Please show all lines of the records that include "computer".

- RECORDS TO PROCESS:
☆ ☆ ☆ ☆ ☆ ☆ ☆
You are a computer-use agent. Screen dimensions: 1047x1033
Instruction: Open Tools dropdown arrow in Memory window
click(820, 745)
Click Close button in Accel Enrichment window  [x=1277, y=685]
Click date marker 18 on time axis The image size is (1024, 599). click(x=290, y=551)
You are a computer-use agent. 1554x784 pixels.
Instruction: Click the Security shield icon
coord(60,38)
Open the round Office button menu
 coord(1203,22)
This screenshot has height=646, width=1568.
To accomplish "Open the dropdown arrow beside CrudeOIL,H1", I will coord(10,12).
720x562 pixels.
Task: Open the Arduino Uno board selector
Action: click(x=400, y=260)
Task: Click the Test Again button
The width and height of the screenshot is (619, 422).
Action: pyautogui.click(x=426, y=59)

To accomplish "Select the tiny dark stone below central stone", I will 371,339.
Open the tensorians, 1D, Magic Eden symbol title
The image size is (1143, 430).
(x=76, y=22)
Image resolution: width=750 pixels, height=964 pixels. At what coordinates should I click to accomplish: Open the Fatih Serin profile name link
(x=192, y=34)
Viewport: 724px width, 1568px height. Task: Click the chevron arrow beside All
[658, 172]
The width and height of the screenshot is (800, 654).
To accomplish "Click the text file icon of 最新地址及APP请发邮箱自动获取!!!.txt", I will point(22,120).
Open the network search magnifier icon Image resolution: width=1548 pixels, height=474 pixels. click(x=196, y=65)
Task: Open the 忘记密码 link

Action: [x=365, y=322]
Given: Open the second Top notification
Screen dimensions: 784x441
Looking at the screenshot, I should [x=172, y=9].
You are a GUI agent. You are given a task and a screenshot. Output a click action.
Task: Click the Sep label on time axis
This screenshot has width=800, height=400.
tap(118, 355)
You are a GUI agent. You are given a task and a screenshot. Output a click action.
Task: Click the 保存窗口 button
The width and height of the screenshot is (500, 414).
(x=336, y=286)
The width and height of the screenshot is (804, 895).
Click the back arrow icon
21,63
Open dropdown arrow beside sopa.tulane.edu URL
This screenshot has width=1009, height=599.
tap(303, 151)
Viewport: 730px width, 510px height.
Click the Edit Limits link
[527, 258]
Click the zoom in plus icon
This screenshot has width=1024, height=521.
☆ ☆ ☆ ☆ ☆ ☆ ☆
- SOLUTION TO THIS EXERCISE:
You are a computer-use agent. Screen dimensions: 1047x1033
You are a computer-use agent. 1554x784 pixels.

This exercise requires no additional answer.